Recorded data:
★ ★ ★

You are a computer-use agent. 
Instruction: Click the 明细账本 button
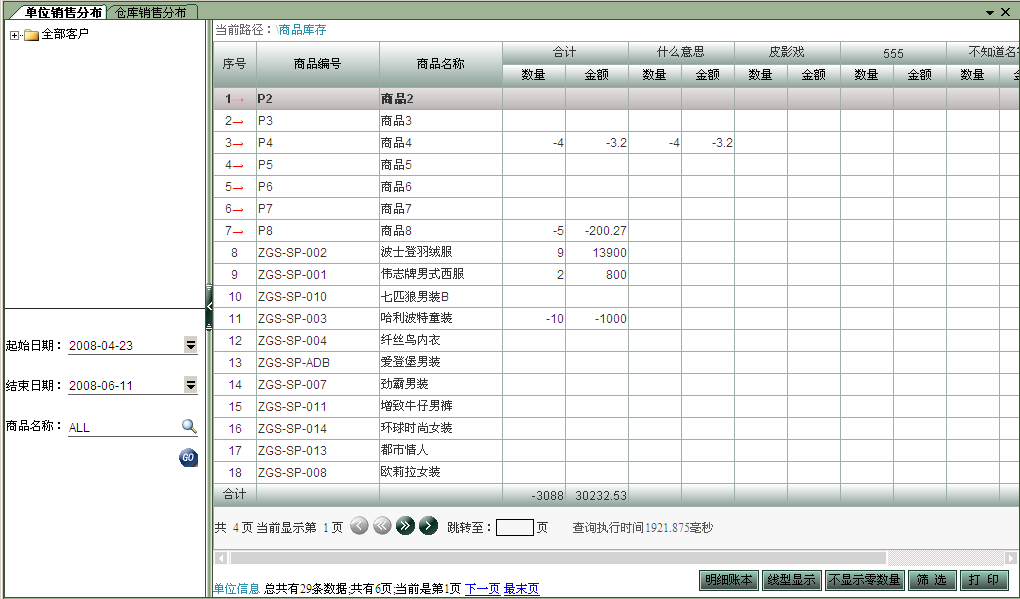(x=728, y=580)
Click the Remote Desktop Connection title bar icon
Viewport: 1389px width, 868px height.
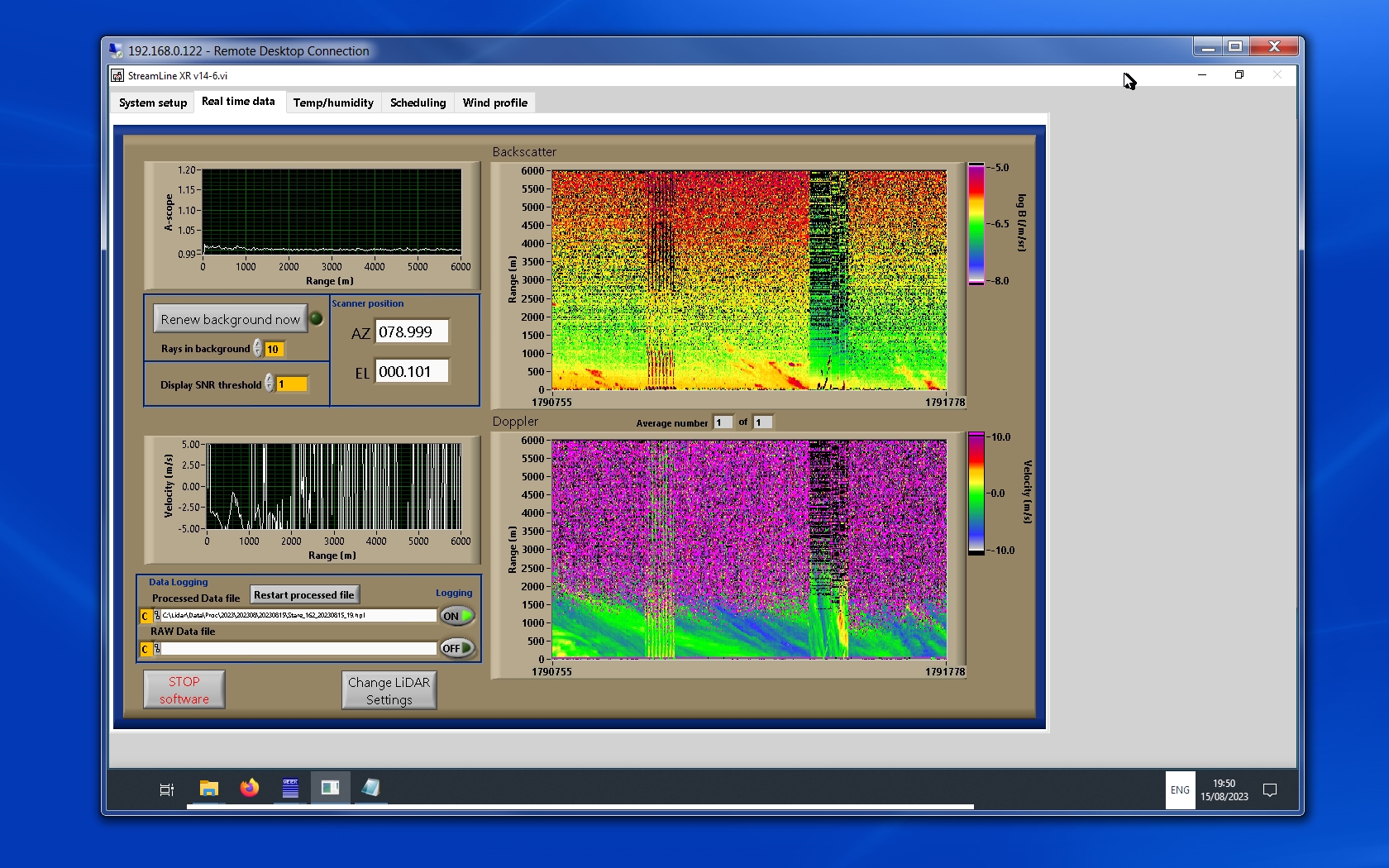[117, 50]
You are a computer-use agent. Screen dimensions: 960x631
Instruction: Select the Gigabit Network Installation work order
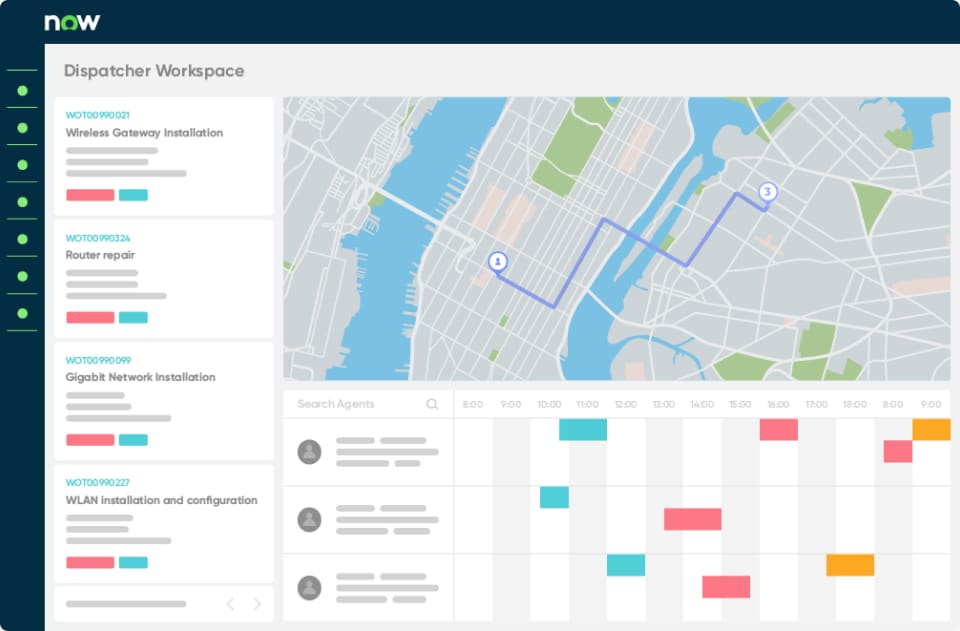point(140,377)
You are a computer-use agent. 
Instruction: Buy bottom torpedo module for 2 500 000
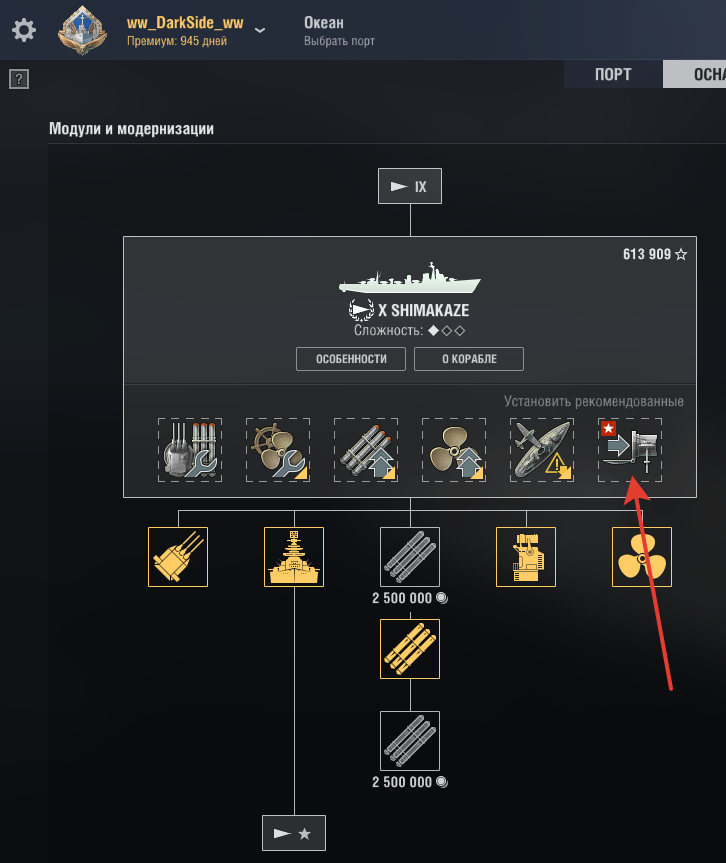[410, 741]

★ ★ ★

_TASK DIRECTIONS_
Copy exactly the lines from the one containing "Viewport: 1389px width, 868px height." through the final line of the records above, both included, and leave out any pictures.

_SOLUTION FOR THIS EXERCISE_
Viewport: 1389px width, 868px height.
[117, 50]
You are a computer-use agent. Screen dimensions: 960x631
Instruction: Select the Gigabit Network Installation work order
point(140,377)
You are a computer-use agent. 
Instruction: Buy bottom torpedo module for 2 500 000
[410, 741]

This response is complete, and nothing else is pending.